A study into the patterning of the fruitfly wing has led to a new model of how morphogen gradients confer positional information. It concludes that the response of cells to Hedgehog (HH) depends not so much on the local concentration of HH but on their past history of exposure to this morphogen.

In the classic morphogen model, cells develop distinct expression patterns according to their position in a morphogen gradient. In the wing imaginal disc, HH is expressed only in the posterior compartment; from there it diffuses for 10–15 cells into the anterior compartment, in which it leads to at least three distinct domains of target gene expression. However, a direct link between HH concentration and a gene-expression pattern has not been found. To investigate this relationship, the authors devised a mathematical model of HH signalling — based on the known HH-signalling network — and then tested its predictions in vivo.

The model suggested that, at steady state, the HH gradient has only one concentration threshold — it behaves like a switch — and therefore cannot specify multiple expression domains. To reconcile these observations, the authors modelled the dynamic establishment of the HH gradient: this showed that the expression of HH extends for a brief period beyond its steady-state anterior boundary, and that this 'overshoot' eventually recedes due to the HH-induced expression of Patched (PTC), an HH-sequestering molecule. By the time the system returns to the steady state, there are three cell states: cells that have never seen HH, those that have only seen it transiently (those in the overshoot domain) and those that have seen it constantly.

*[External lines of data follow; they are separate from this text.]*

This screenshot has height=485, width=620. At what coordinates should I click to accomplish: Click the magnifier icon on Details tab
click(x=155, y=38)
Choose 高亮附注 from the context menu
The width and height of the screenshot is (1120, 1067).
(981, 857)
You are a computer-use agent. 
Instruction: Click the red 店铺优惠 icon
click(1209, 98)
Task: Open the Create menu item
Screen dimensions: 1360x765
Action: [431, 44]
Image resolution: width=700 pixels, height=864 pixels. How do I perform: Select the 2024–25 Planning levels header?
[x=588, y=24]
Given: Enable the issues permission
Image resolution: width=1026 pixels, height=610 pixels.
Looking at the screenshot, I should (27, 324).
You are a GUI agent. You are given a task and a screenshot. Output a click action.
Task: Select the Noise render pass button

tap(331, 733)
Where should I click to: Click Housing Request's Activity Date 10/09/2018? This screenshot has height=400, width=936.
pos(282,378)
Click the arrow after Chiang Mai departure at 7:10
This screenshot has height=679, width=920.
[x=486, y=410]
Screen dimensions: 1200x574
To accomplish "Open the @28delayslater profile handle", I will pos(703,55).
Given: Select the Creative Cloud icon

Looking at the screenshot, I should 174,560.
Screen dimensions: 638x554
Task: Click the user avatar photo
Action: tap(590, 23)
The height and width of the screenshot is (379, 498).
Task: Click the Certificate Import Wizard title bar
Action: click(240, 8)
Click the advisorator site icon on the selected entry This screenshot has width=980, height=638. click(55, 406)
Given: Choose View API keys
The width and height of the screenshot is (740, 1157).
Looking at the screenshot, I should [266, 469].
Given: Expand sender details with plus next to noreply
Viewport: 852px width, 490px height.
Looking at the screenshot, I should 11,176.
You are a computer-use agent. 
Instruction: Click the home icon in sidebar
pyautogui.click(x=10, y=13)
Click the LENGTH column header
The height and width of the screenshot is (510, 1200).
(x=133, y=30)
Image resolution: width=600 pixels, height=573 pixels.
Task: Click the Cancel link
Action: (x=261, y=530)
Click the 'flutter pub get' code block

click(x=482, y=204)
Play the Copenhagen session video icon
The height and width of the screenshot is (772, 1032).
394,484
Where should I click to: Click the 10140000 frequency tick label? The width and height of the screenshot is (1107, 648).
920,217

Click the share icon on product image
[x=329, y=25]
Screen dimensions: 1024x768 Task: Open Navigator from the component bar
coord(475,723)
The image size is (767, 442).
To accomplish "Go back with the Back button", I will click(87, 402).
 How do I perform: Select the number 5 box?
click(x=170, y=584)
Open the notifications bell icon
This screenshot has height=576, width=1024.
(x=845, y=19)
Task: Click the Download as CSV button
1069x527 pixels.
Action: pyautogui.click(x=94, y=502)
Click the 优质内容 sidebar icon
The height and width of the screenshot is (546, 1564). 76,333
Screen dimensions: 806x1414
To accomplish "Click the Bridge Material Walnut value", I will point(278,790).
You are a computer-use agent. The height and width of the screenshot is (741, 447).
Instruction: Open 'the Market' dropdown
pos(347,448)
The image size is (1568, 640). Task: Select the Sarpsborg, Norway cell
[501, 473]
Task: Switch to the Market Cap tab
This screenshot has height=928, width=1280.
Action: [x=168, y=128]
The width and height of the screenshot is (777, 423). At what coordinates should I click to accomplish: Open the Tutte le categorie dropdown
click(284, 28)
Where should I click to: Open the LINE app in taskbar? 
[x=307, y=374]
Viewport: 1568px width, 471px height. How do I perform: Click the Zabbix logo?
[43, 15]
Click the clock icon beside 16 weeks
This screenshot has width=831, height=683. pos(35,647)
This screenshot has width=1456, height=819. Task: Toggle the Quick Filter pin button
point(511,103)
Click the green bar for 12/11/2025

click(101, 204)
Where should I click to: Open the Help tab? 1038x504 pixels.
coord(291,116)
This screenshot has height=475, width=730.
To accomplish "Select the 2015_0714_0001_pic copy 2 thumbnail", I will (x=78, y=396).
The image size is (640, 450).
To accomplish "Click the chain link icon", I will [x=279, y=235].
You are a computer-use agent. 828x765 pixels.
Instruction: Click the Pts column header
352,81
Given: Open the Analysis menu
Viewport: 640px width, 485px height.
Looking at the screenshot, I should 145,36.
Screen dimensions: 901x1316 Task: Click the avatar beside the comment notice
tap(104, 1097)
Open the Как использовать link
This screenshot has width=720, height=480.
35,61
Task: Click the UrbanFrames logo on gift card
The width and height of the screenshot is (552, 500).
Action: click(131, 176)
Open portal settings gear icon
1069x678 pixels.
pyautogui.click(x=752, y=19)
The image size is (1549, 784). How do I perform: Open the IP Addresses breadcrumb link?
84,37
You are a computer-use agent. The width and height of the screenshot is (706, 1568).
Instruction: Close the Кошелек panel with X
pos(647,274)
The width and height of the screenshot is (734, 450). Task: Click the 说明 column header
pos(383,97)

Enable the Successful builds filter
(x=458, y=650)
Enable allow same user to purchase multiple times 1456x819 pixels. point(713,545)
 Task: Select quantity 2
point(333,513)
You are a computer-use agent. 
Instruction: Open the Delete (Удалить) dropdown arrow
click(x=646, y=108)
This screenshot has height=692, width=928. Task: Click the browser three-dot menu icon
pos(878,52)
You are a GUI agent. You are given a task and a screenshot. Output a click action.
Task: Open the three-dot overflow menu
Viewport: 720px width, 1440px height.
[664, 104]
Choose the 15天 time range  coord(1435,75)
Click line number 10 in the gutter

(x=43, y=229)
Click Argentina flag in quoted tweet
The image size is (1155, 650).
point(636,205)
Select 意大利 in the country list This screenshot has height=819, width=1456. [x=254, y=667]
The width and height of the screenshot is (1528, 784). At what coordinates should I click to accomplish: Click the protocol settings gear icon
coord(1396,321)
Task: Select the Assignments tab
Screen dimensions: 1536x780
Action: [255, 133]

These predictions were confirmed experimentally: an hh temperature-sensitive mutant that was returned to the permissive temperature did indeed show a transient overshoot, which was followed by an HH-induced rise in PTC expression and then a posterior refinement. The existence of the three cell states was supported by the finding that cells that experience transient exposure to HH maintain the expression of decapentaplegic (dpp) but not of ptc or collier (also known as knot), and that the expression boundaries of the HH-target genes dpp and collier overlap when the overshoot domain is prevented from forming.

This work provides a new framework for interpreting morphogen patterning in the many tissues and organisms in which HH signalling is conserved. It also highlights the need to consider temporal dynamics in studies of developmental processes.